Solowey racconta d’aver trascorso diversi mesi a studiare quale potesse essere l’approccio migliore, prima di decidere di utilizzare un fertilizzante a base di enzimi escludendo l’uso di sostanze artificiali. Nella sua serra, dove coltiva svariate decine di piante, ha cercato di far germogliare tre dei cinque semi, ma per settimane non ha visto alcun segno di vita. Poi, un giorno del marzo 2005, si sono aperte delle piccole crepe nella terra di uno dei vasi, segno che le radici stavano cominciando a farsi strada. “Mi sono detta: wow, se è ciò che penso è meglio che inizi a essere molto più gentile con questo qui – scherza Solowey – Non mi ero resa conto del significato che poteva avere”.

Dei tre semi piantati, uno solo è sbocciato e cresciuto guadagnandosi il nomignolo di “Methuselah”, Matusalemme, dal personaggio biblico noto per la sua longevità. Ma Matusalemme era una palma maschio e quindi non poteva dare frutti.
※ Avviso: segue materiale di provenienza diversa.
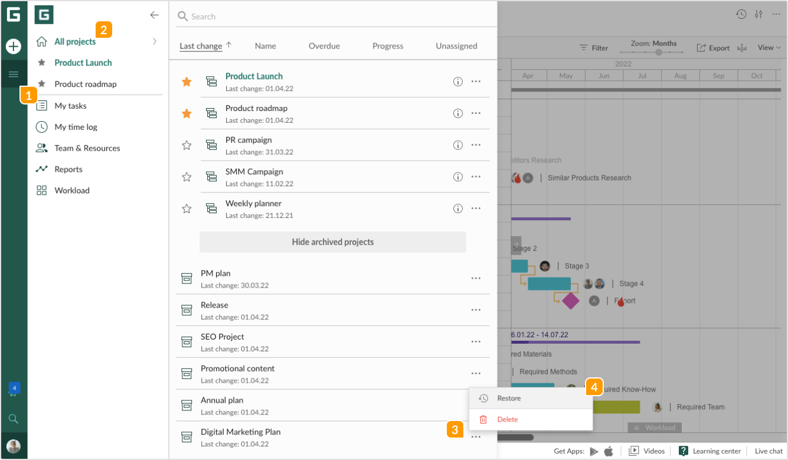Screen dimensions: 788x460
Task: Click the green plus create button
Action: pos(14,46)
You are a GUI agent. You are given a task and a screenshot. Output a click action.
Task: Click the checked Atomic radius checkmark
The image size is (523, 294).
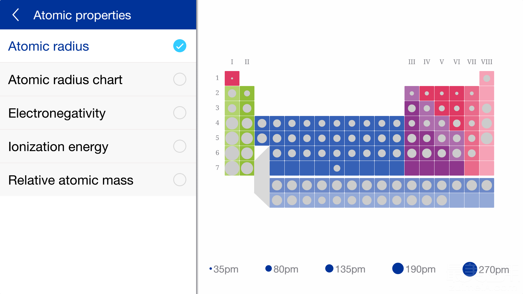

Tuttavia, avendo dimostrato che la coltivazione poteva funzionare, Sallon andò alla ricerca di altri semi nella speranza di far germogliare una pianta femmina. L’anno scorso, dopo lunga attesa, ecco che una palma chiamata Hannah ha prodotto un centinaio di datteri. Quest’agosto ha fatto seguito un raccolto ancora più abbondante: 800 datteri di un bel marrone chiaro, leggermente secchi ma dal delicato sapore di miele. Ora si spera che anche la sorella di Hannah, Judith, piantata questo mese, produca altri datteri. E già si pensa alla possibilità di metterne in vendita alcuni campioni.

Spiega Sallon che in generale coltivare un consistente raccolto di datteri richiede un lavoro meticoloso e che bisogna trattare le piante “come bambini”. È un processo molto instabile. Ma quando funziona, “ottieni questi magnifici datteri”. Rinati dopo duemila anni.